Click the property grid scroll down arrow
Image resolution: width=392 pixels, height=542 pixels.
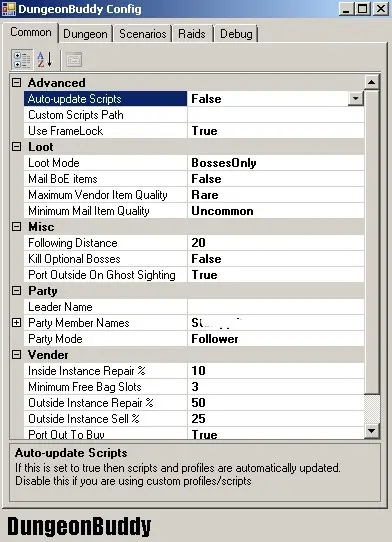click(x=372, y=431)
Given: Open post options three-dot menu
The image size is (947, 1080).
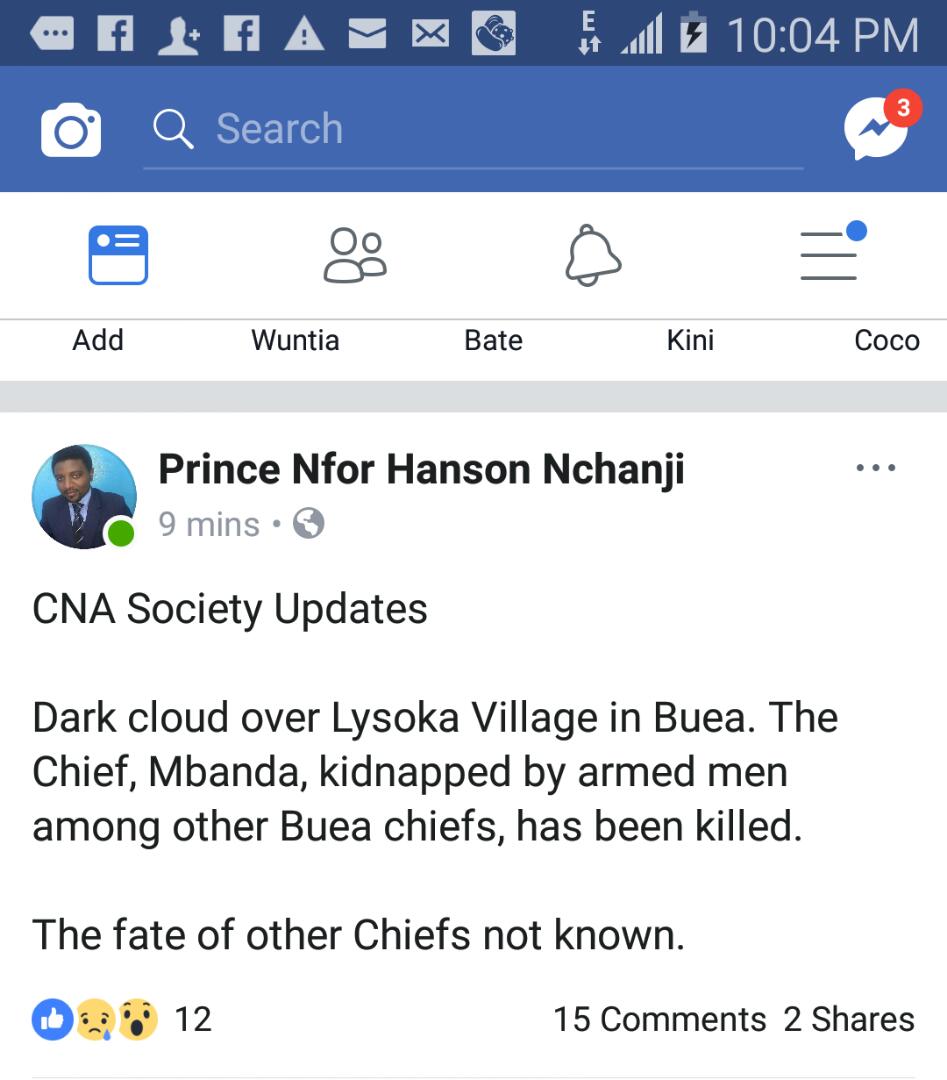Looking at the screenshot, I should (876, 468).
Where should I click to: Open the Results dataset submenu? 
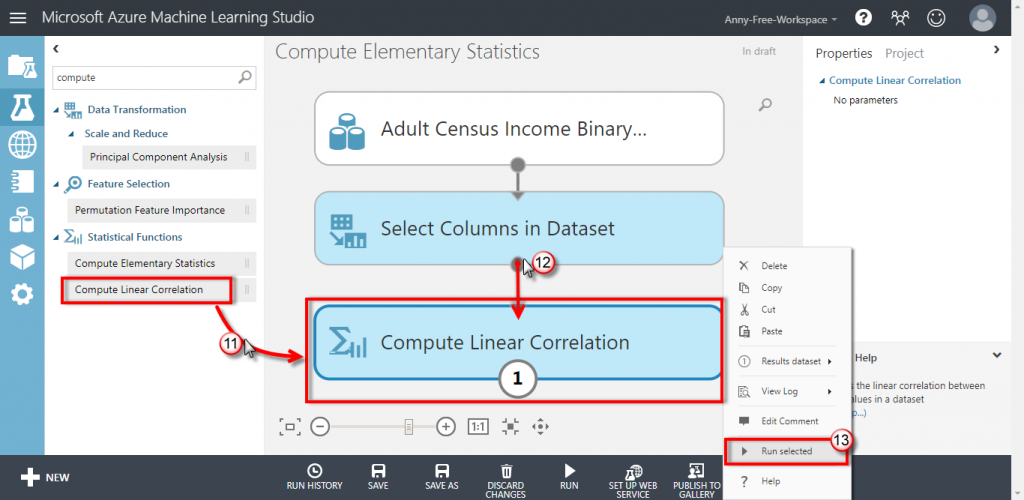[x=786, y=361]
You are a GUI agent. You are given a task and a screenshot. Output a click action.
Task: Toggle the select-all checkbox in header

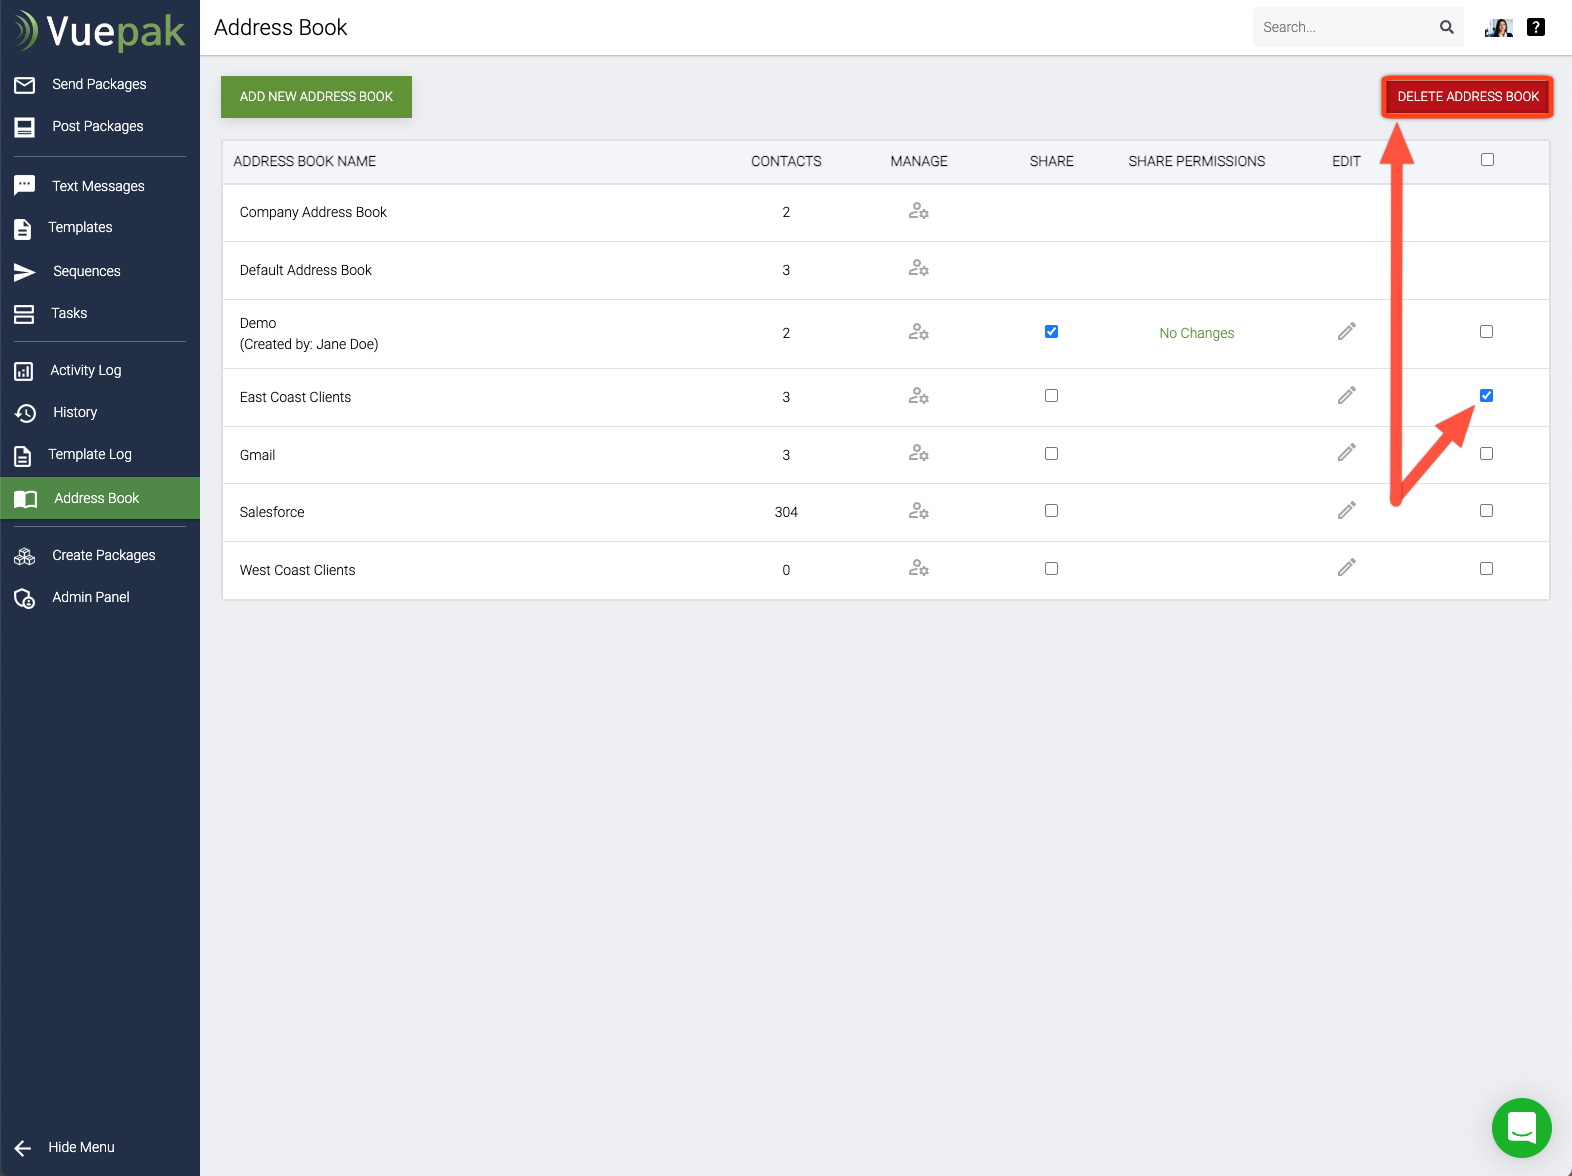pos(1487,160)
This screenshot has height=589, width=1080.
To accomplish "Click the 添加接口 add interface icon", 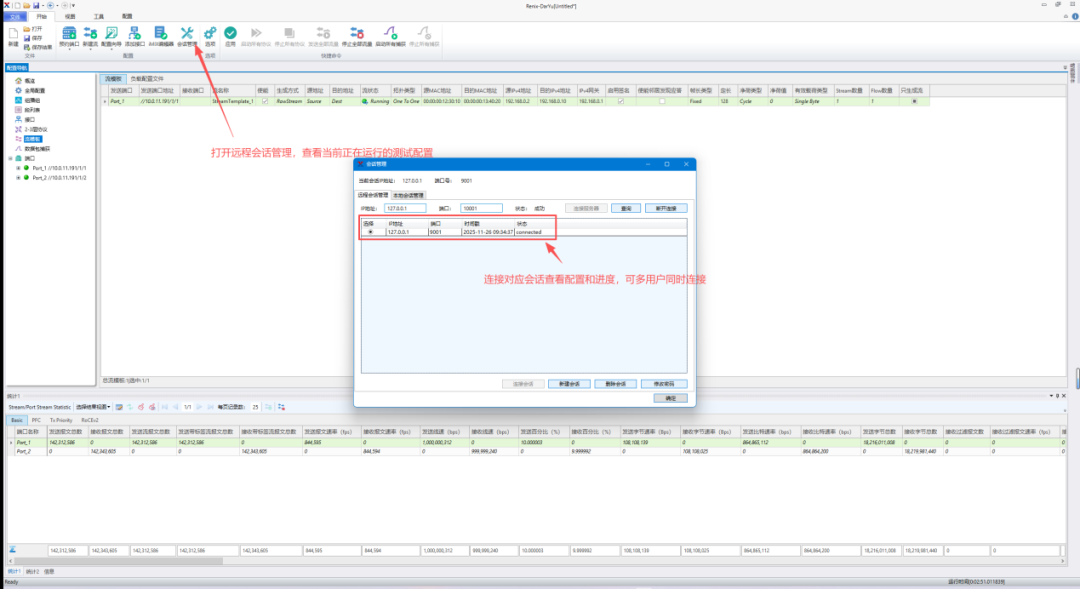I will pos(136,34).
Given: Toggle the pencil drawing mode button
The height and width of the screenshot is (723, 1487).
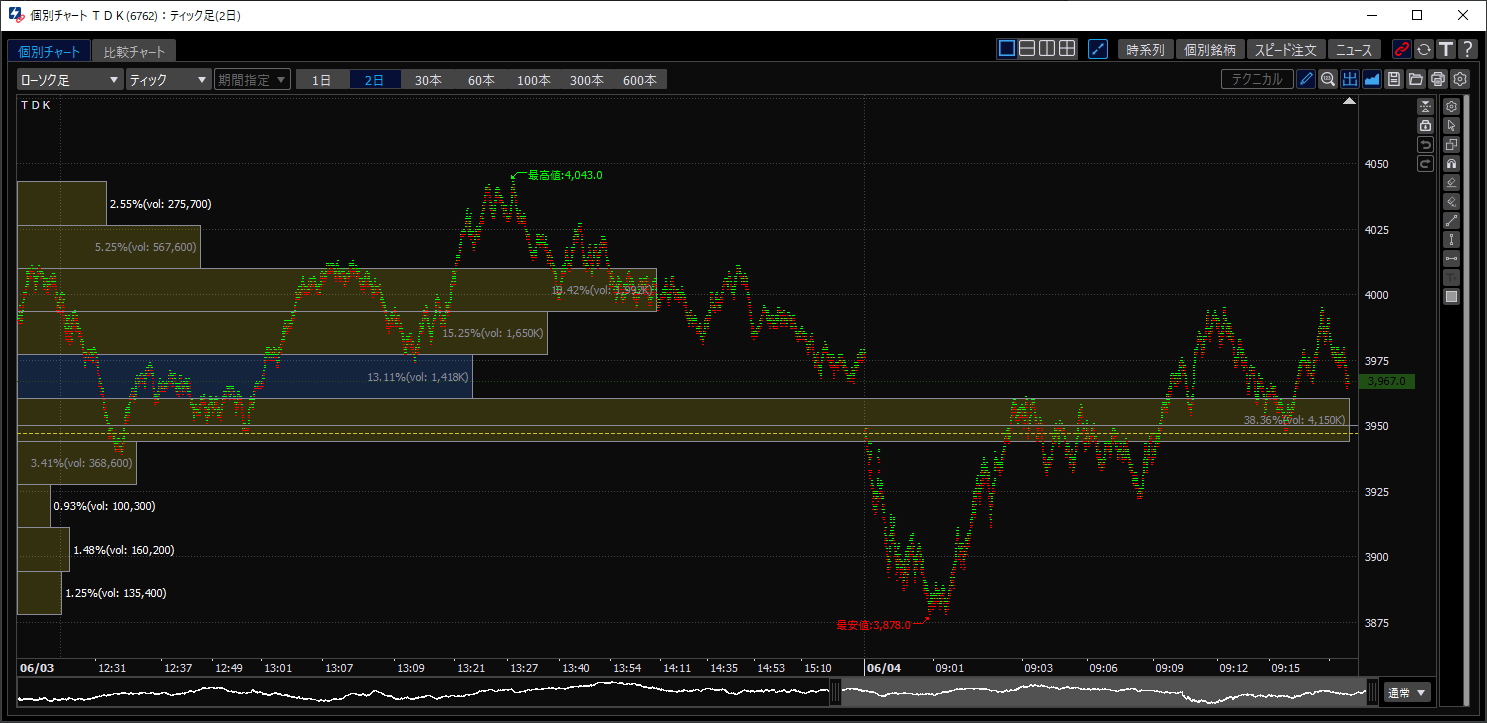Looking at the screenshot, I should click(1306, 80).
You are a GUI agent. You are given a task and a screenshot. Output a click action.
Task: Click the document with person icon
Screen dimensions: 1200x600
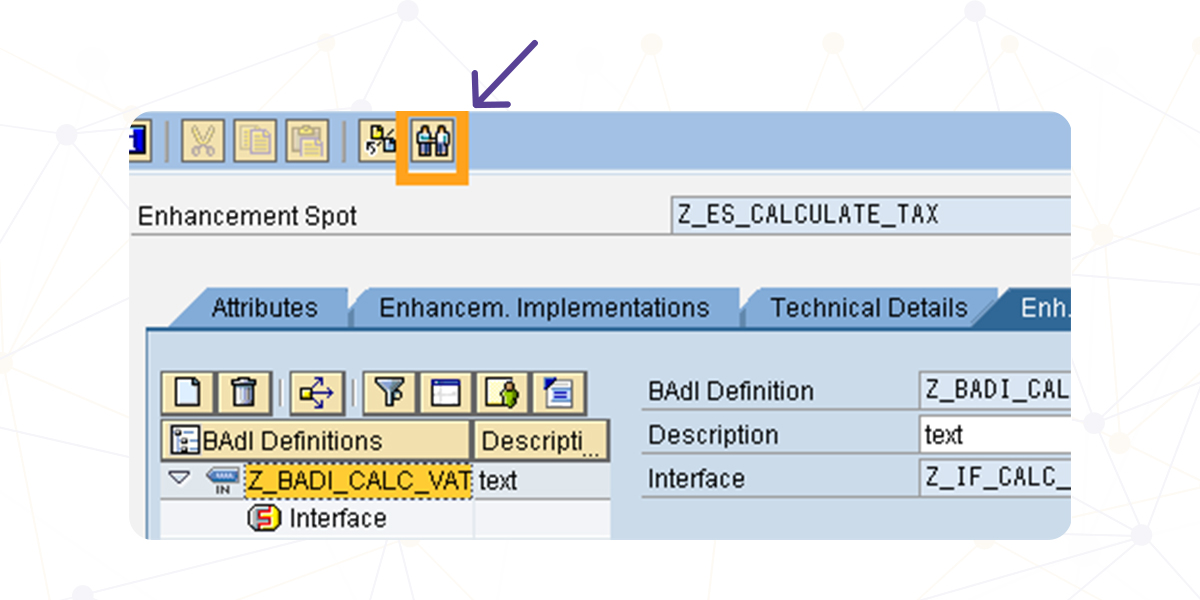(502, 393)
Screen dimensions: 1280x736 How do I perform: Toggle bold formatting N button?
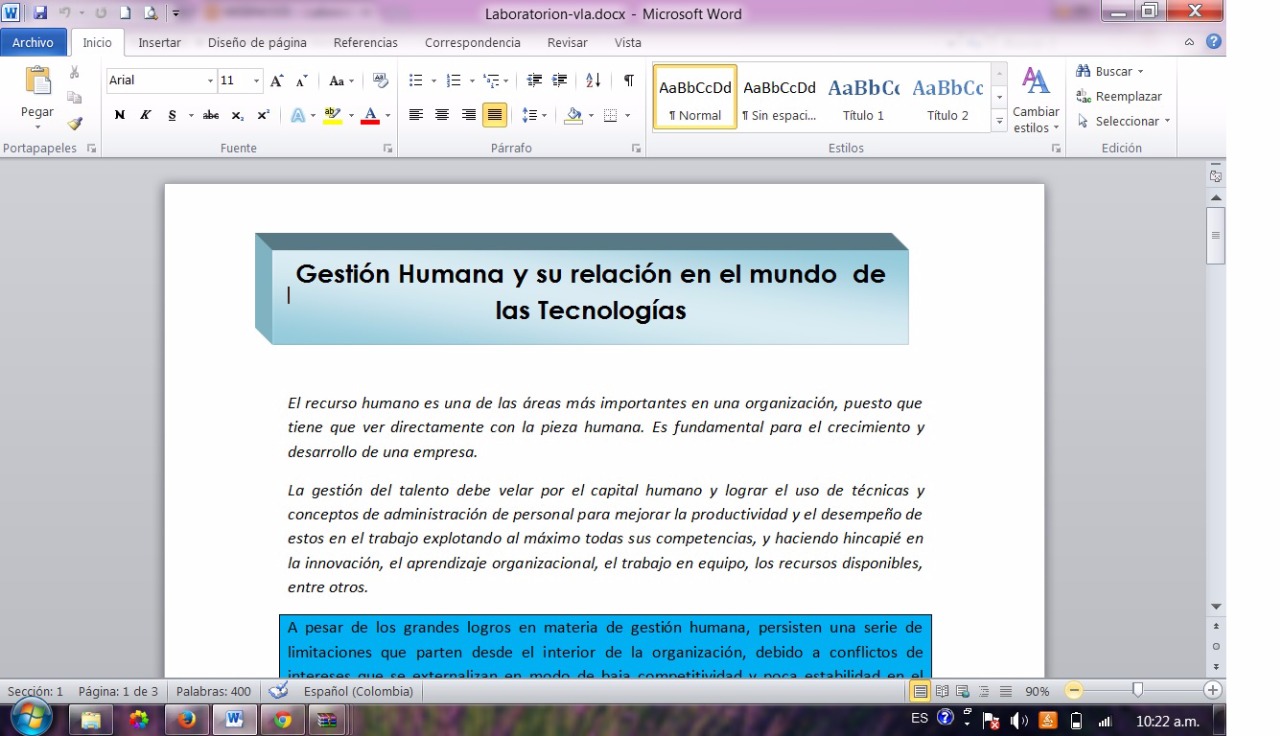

**********

▸ **Try it**: Lines holding the string "button" in the records above must be counted; give the number alone.

▸ **Response below**: 2